IQ-AI's subsidiary Imaging Biometrics LLC has submitted an application to the U.S. Food and Drug Administration (FDA) for Breakthrough Therapy Designation for its oral gallium maltolate (GaM) therapy, the London-based medical services company announced on May 2, 2025.
The application follows promising preliminary results from a Phase 1 trial evaluating GaM as a potential treatment for adult patients with recurrent or refractory glioblastoma (GBM) IDH-wildtype. Early findings suggest an overall survival of 34.1 months from initial diagnosis, substantially exceeding the median survival of 14-15 months typically reported for patients receiving standard care treatment, which includes surgical resection, radiation, and chemotherapy.
"Our decision to apply for Breakthrough Therapy Designation reflects our optimism in the potential of oral GaM as a treatment for recurrent or refractory glioblastoma IDH-wildtype," said Trevor Brown, CEO of IQ-AI.
Understanding Glioblastoma and Current Treatment Challenges
Glioblastoma is an aggressive form of brain cancer with limited treatment options and poor prognosis. Standard of care typically includes maximal safe surgical resection followed by radiation therapy and chemotherapy with temozolomide. Despite this multimodal approach, recurrence is common, and effective treatments for recurrent disease remain an urgent unmet need.
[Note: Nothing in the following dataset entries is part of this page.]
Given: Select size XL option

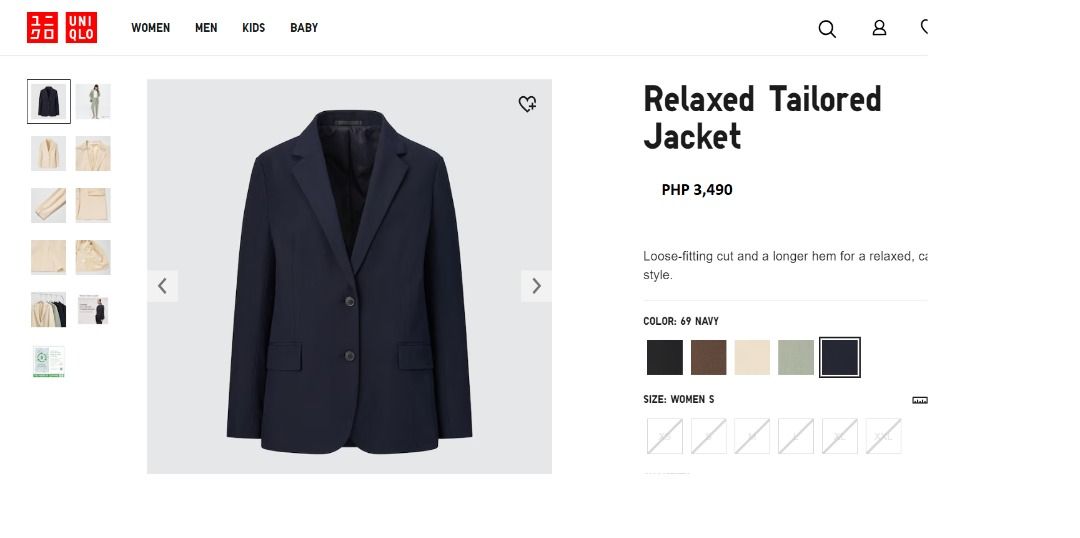Looking at the screenshot, I should coord(840,436).
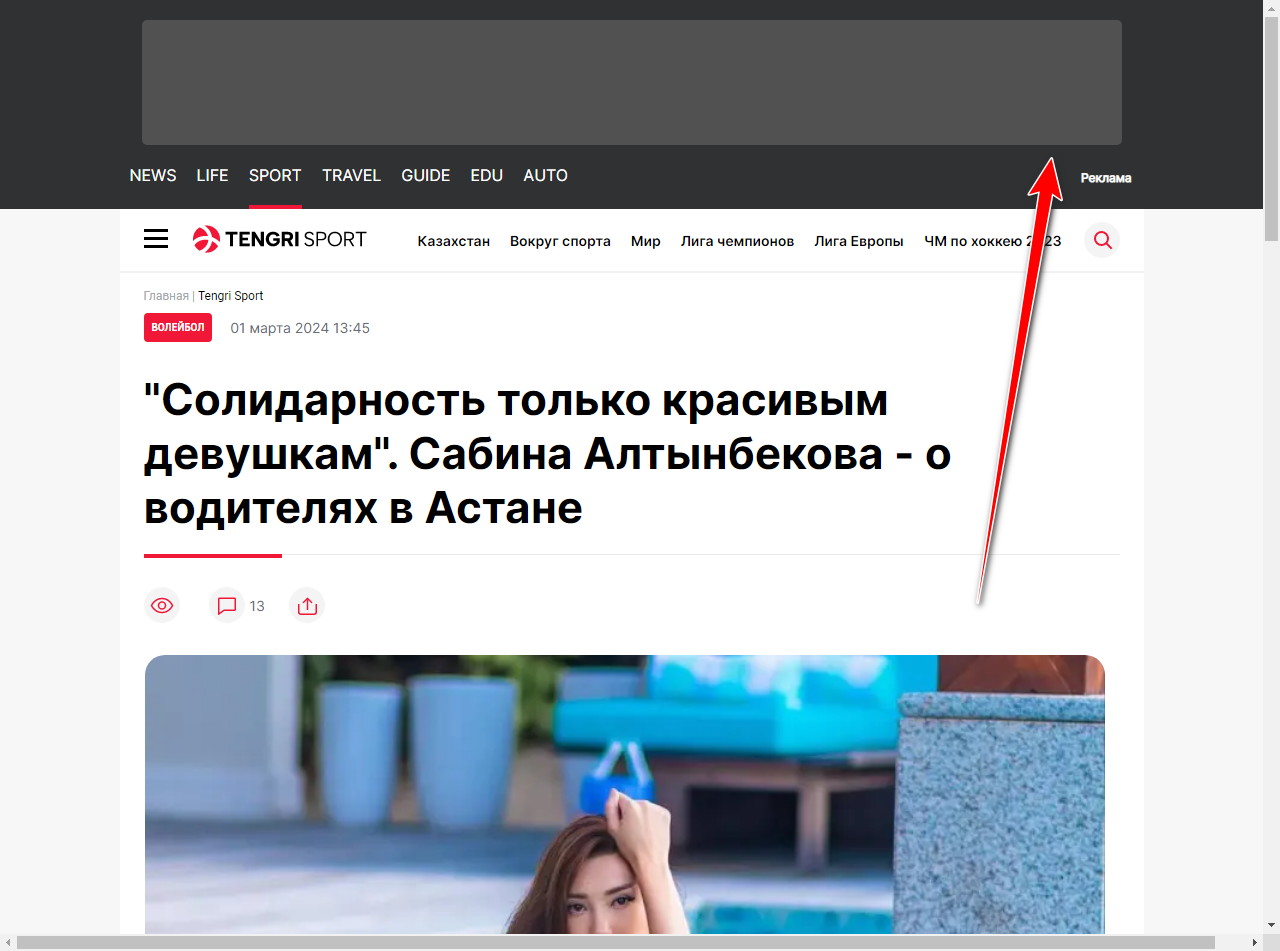
Task: Open the comments speech bubble icon
Action: coord(227,606)
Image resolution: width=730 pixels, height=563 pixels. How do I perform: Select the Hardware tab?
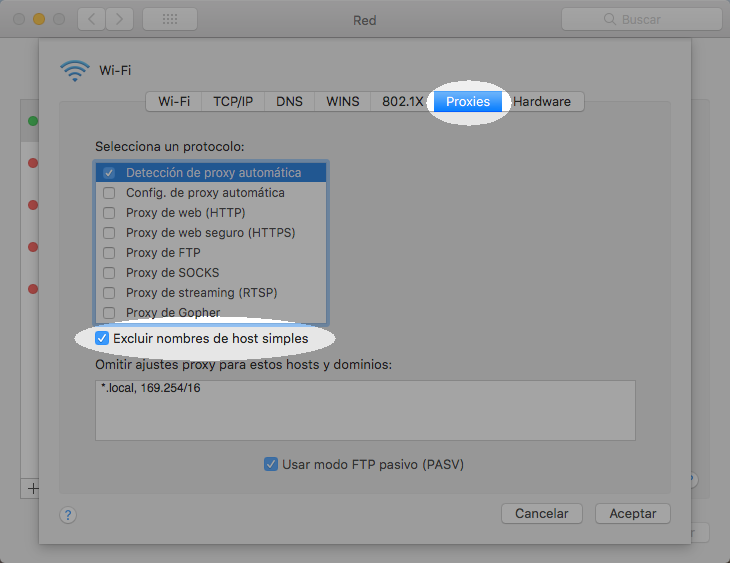[542, 102]
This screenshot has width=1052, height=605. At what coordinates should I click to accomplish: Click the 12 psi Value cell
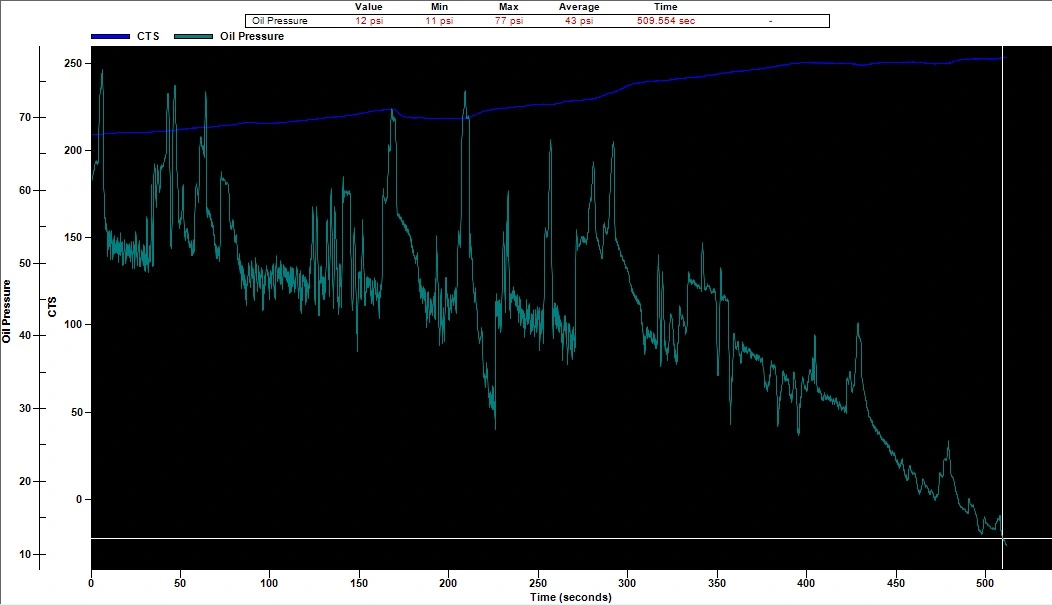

The IDH-wildtype classification represents the most common and aggressive molecular subtype of glioblastoma, accounting for approximately 90% of cases. These tumors typically demonstrate resistance to conventional therapies, contributing to their poor prognosis.
Breakthrough Therapy Designation Implications
Breakthrough Therapy Designation is granted to therapies that demonstrate substantial improvement over existing treatments based on preliminary clinical evidence. While IQ-AI has already received Fast Track Designation for GaM, the Breakthrough Therapy Designation would provide more intensive FDA guidance and senior-level organizational support throughout the development process.
The FDA is required to respond to IQ-AI's application within 60 days. If granted, this designation could potentially accelerate the development and review timeline for GaM, bringing this promising treatment to patients more quickly.
Phase 1 Trial Details and Cautious Optimism
While the preliminary survival data from the Phase 1 trial appears promising, the company acknowledges that caution is appropriate when interpreting these results due to the limited size of the trial population. Phase 1 trials typically focus on safety and dosing rather than efficacy, with small patient cohorts.
Nevertheless, the substantial difference between the observed 34.1-month overall survival and the typical 14-15 month survival with standard treatment suggests potential clinical significance that warrants further investigation in larger trials.
Gallium Maltolate: Mechanism and Potential
Gallium maltolate is an orally administered compound that leverages gallium's ability to mimic iron in biological systems. Cancer cells, including glioblastoma cells, typically have increased iron requirements compared to normal cells to support their rapid proliferation.
By competing with iron for binding to proteins involved in cellular proliferation, gallium can potentially disrupt critical processes in cancer cells while having minimal effects on normal cells. Additionally, gallium compounds have demonstrated anti-inflammatory and immunomodulatory properties that may contribute to their therapeutic effects.
The oral administration route represents a significant advantage for brain tumor patients, potentially improving quality of life by reducing the need for invasive procedures or frequent hospital visits for intravenous treatments.
Next Steps in Development
While awaiting the FDA's decision on Breakthrough Therapy Designation, IQ-AI and Imaging Biometrics are likely continuing their clinical development program for GaM. Typically, this would include planning for larger Phase 2 trials to further evaluate efficacy and refine dosing strategies, followed by pivotal Phase 3 trials if earlier results remain promising.
The company has not yet disclosed specific plans for these next-phase trials, including potential patient enrollment targets, trial design, or timeline projections. However, the regulatory designations already secured and being pursued suggest a commitment to advancing this therapy through the clinical development and regulatory approval processes.